[Dataset entries]
-*-*-

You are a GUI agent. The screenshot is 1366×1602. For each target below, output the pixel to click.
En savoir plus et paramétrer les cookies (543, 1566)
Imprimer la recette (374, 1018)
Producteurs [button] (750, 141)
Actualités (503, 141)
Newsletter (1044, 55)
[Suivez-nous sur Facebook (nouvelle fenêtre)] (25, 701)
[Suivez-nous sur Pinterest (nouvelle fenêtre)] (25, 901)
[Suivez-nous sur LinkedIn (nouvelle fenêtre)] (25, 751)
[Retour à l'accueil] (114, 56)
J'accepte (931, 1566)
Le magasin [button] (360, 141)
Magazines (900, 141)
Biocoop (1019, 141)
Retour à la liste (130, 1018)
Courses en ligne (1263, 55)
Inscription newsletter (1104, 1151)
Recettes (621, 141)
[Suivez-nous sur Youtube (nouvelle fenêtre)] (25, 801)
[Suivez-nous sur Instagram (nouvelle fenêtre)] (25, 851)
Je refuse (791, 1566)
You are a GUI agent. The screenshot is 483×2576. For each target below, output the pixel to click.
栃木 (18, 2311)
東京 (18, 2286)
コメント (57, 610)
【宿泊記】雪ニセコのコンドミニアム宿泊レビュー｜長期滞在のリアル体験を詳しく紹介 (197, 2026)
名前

-*-*-

## PROBLEM TO SOLVE
Copy out the lines of the data where the word "each" can be found.

## RESPONSE BOX
You are a GUI agent. The screenshot is 1366×1602. For each target below, output the pixel to click.
You are a GUI agent. The screenshot is 483×2576. For each target below, output the pixel to click.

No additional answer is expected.